– Зачем же ты у начальства спрашиваешь? – поддел комиссар. – Имеешь свою точку зрения и сиди на ней.
– А разве начальство не может с подчиненными обсуждать? – поддел, в свою очередь, и Штуб. – Ведь мы рассуждаем?
– Пожалуй…
На другой день Ястребов порекомендовал Штубу приналечь на изучение фашистской литературы – «Майн кампф», Розенберг и все прочее в этом роде. Читать, разумеется, следует исключительно по-немецки.
– Будет сделано.
Кроме того, Штубу надлежало в самом спешном порядке вернуться к ремеслу, которое он изучал в нежные годы юности, – к портняжьему делу. Для чего – Ястребов не объяснил, а Штуб не спросил.
– И не на портняжку учись, а на самый высший класс, – жестко сказал Ястребов, – да еще так учись, словно в академии Генерального штаба, со всей серьезностью. И без чувства юмора попрошу, – слегка повысил он голос, заметив, что Штуб улыбается. – Мужской портной люкс, или экстра, или черт его знает какого полета, но с полетом.
Штуб все еще посмеивался.
– Ничего смешного не вижу, – ворчливо произнес Ястребов, – от степени твоего проникновения в ремесло будут и другие проникновения зависеть. А может, и не такое уж последнее обстоятельство, как жизнь. Чего там ни говори железного, а милая штука она – эта жизнь! Или не находишь, при своем мнении остаешься?

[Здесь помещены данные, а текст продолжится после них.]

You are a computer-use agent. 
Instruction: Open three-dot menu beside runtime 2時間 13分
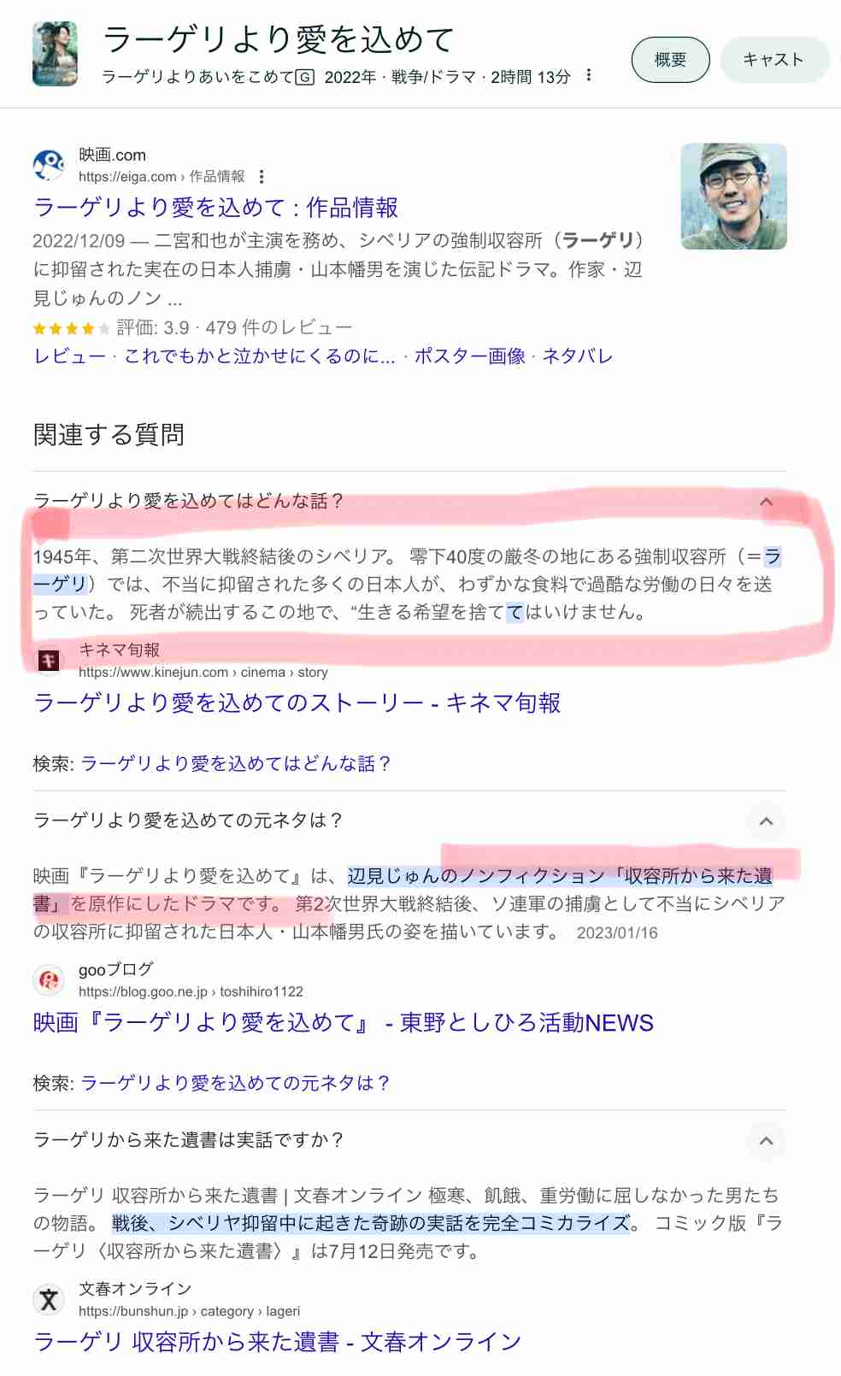pyautogui.click(x=589, y=75)
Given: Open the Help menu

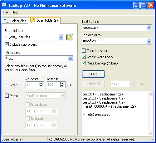Looking at the screenshot, I should 15,12.
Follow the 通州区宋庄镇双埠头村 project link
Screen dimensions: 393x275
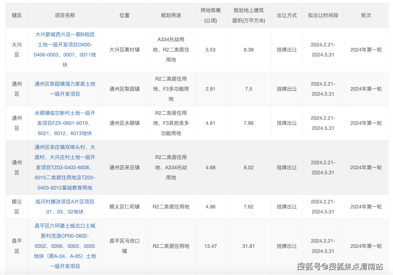[x=65, y=167]
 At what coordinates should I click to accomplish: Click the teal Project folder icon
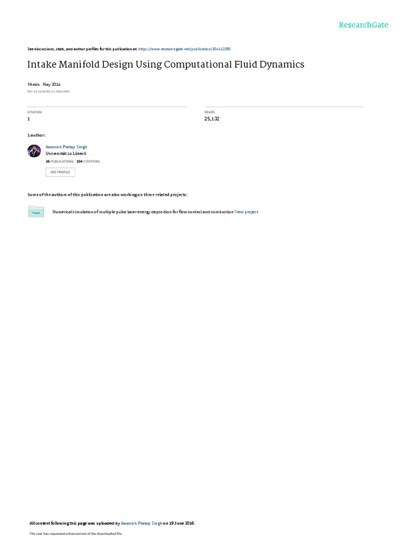coord(36,212)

– Это смотря как жить, – твердо и уверенно ответил Штуб. – Пасионария замечательно сказала: «Лучше умереть стоя, чем жить на коленях!» Осмелюсь от себя добавить: лучше совсем не жить, чем делать то, во что не веришь.
– То есть?
– Это к вашему подозрению насчет дутых дел. Так вот – лучше не жить.
– Здесь – согласен, – невесело ответил Ястребов и отвернулся.
Еще два дня они говорили о разном, вместе обедали, вместе ужинали, вдвоем попивали холодный боржом. Антон Степанович все его выспрашивал, словно примериваясь, где у Штуба слабое место, в чем он простак, в чем силен, на какой крючок и при какой наживке можно его поддеть. Штуб был ровен, спокоен, терпелив, изяществом ума не красовался, острыми формулировочками не блистал.
– А теперь в излишне сером цвете себя рисуешь, – заметил как бы мимоходом хитрый Ястребов. – Но это ничего, неплохо. Вообще же готовь себя на личность заурядную с внешней стороны. Любому лестно чувствовать себя умником, а ты не препятствуй и даже постарайся соответствовать. В случае подозрений скажут: так ведь он дурак отпетый.
– Это как в Швейке? «Выдержал экзамен на полного идиота»?
– Можно и на полного. Давай посидим, глотнем московского кислородцу.
Вдвоем они сели на скамью возле Большого театра, в скверике.
– Вот так, – сказал Ястребов, – вскорости и мы будем воевать с фашизмом. И наше дело будет его задавить.
Штуб повернулся к Антону Степановичу.
– Я понимаю, – продолжал тот тихо, – все понимаю: у тебя еще в ушах звучат слова насчет народов, скрепленных кровью, и всякое такое в этом роде. Оно так, но только баранами нельзя быть. Никакой даже фейерверк нас, чекистов, ослепить не имеет права. Никакая улыбающаяся рожа Риббентропа, никакое берлинское свидание нас не касается.
Взяв Штуба за локоть, Ястребов заговорил еще тише, и оттого слова его навсегда остались в памяти Августа Яновича именно в таком порядке, в котором они были сказаны, и даже с той самой печальной и твердой интонацией:
– Побиты наши замечательные кадры, Август, побиты товарищи, еще Дзержинским выращенные, побиты кривдой, побиты недоверием, – тут понять невозможно, что к чему. Но мы до последнего мгновения жизни должны свой долг, свое дело, свое назначение делать. Если мы, конечно, не наружные коммунисты, а ленинцы. Так вот, Август, упреждаю: пряники в рот не полетят, неприятностей, однако, можно нахватать порядочных. Но ты не робей!